La mise en œuvre du socle commun de compétences interroge et inquiète de nombreux enseignants. Échanger a demandé à une formatrice, Florence Béthuys, de l'IUFM de Nantes, d'apporter son éclairage pour nous aider à tenter de mieux comprendre quels sont les enjeux d'un fonctionnement qui amène à penser différemment l'enseignement, et pas seulement son évaluation.

mots clés : socle commun, compétences, situation problème, évaluation


En ce début d'année scolaire, l'heure est encore aux négociations des stages, pour Florence Béthuys. C'est le moment où la formatrice rencontre les équipes et où se discute le contenu des interventions à venir. L'occasion aussi de prendre la température et de mesurer les attentes. Face à ce qui apparaît comme un bouleversement sans précédent, les questionnements sont légitimes et s'expriment parfois avec inquiétude. La formatrice a, quant à elle, réfléchi en amont aux questions qu'on lui pose aujourd'hui. Il n'existe pas de recette unique prête à l'emploi, s'empresse-t-elle de préciser en préambule, mais certains éléments permettent de mieux comprendre ce qu'est et implique le socle commun de compétences. Voici donc un résumé de quelques aspects de cette réflexion appuyée sur des lectures variées (voir annexe), et les comptes-rendus d'expériences mises en œuvre dans certains pays francophones qui fonctionnent déjà par compétences. Il ne s'agit pas ici de développer des exemples concrets de mise en œuvre, mais plutôt de tenter de comprendre ce qu'implique le concept de compétences. Mais d'abord, pourquoi ce changement ?

Compétences et culture

Procédant de la volonté de lutter contre l'échec scolaire et les inégalités, la mise en place du socle commun répond aussi à la nécessité d'une harmonisation européenne de l'Éducation. C'est en 2005 que la loi impose de garantir à tous les élèves l'acquisition d'un socle de connaissances et de compétences qu'il est indispensable de maîtriser pour "accomplir avec succès sa scolarité, poursuivre sa formation, construire son avenir professionnel et réussir sa vie en société. [Ce socle comprend] la maîtrise de la langue française et des principaux éléments de mathématiques, une culture humaniste et scientifique permettant le libre exercice de la citoyenneté, une pratique d'au moins une langue vivante étrangère et la maîtrise des techniques usuelles de l'information et de la communication". S'alignant sur le modèle européen, la France se montre cependant plus exigeante en matière de culture patrimoniale. La langue n'est pas seulement un outil de communication, elle est également le témoin d'un environnement culturel. La culture se construit aussi par la transmission d'un patrimoine. L'importance de cette "culture humaniste" (voir annexe) est une spécificité française, qui vise à élargir le champ : la maîtrise d'un outil, qu'il soit de communication ou non, prend son sens dans la sphère plus large de la culture patrimoniale. On la retrouve concrètement dans la mise en place de l'histoire des arts à tous les niveaux de la scolarité. Cette orientation est également observable dans le domaine scientifique et dans celui des nouvelles technologies. La France se limite en revanche à la maîtrise d'une langue vivante étrangère, au lieu de deux.

# Extrait de données:
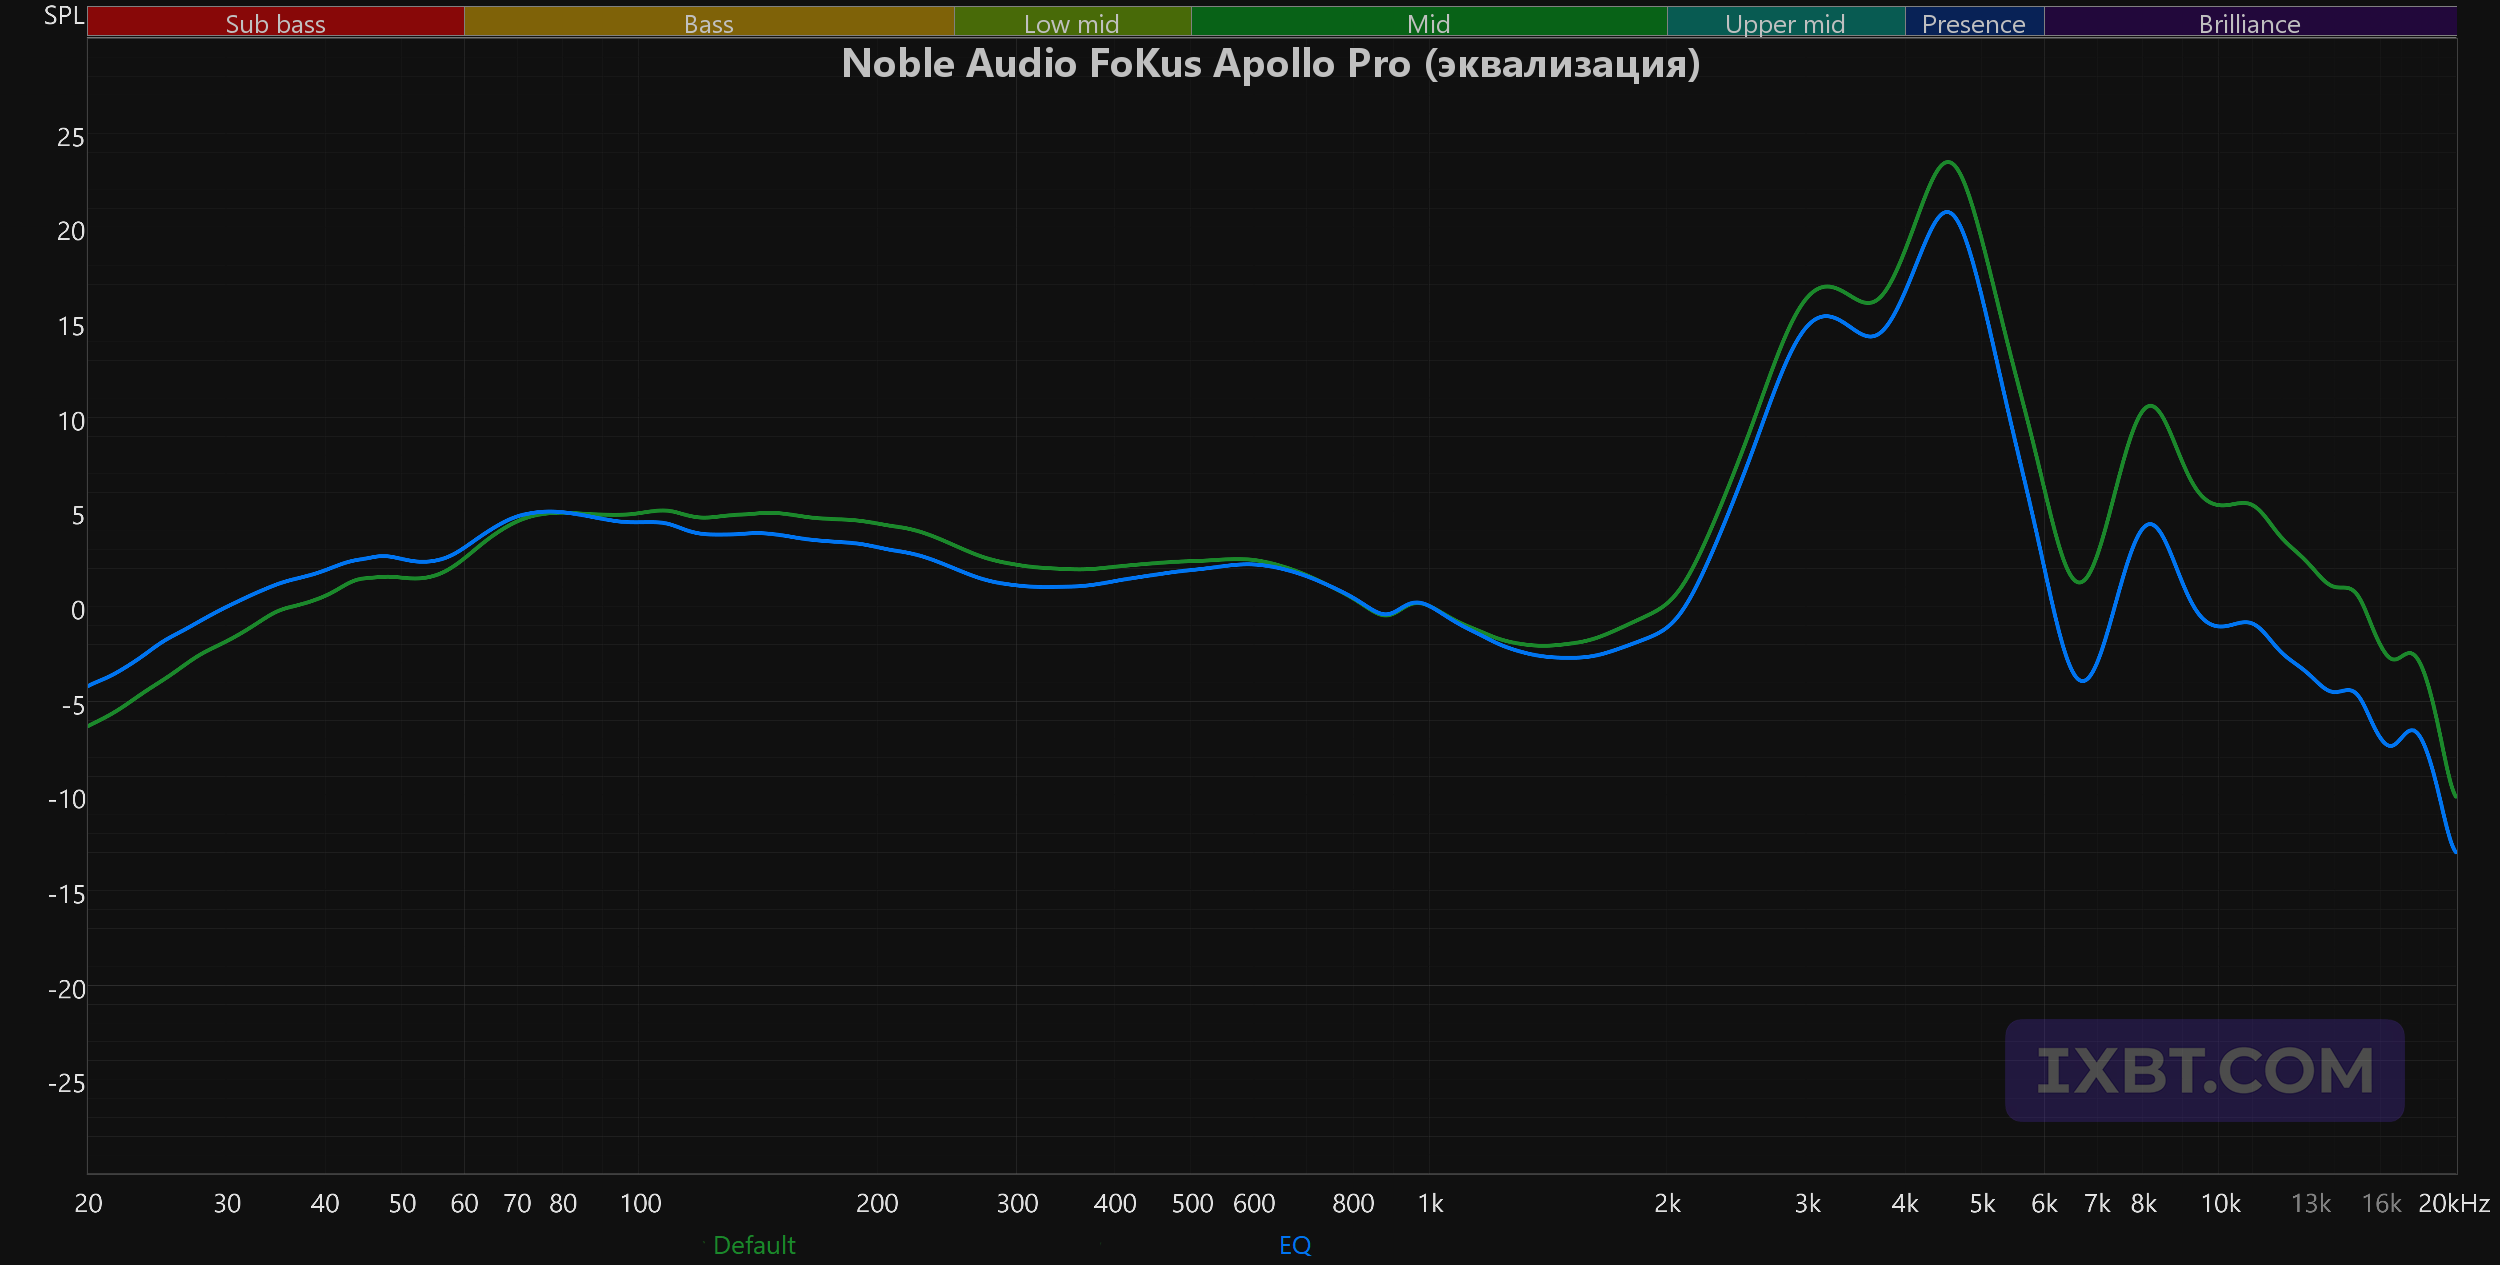Click the Upper mid band header
2500x1265 pixels.
tap(1786, 22)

# Exercices et tâches:
1 - Recopiez le passage de l'article sur le socle commun qui va de "La mise en œuvre" jusqu'à "seulement son évaluation." inclus.
2 - Répondez brièvement à partir de l'article sur le socle commun :
(a) De quel IUFM vient la formatrice Florence Béthuys ?
(b) En quelle année la loi impose-t-elle de garantir à tous les élèves l'acquisition d'un socle de connaissances et de compétences ?
(c) À combien de langues vivantes étrangères la France limite-t-elle la maîtrise exigée ?

# Réponses rédigées:
1 -
La mise en œuvre du socle commun de compétences interroge et inquiète de nombreux enseignants. Échanger a demandé à une formatrice, Florence Béthuys, de l'IUFM de Nantes, d'apporter son éclairage pour nous aider à tenter de mieux comprendre quels sont les enjeux d'un fonctionnement qui amène à penser différemment l'enseignement, et pas seulement son évaluation.

2 -
(a) De l'IUFM de Nantes.
(b) En 2005.
(c) À une seule, au lieu de deux.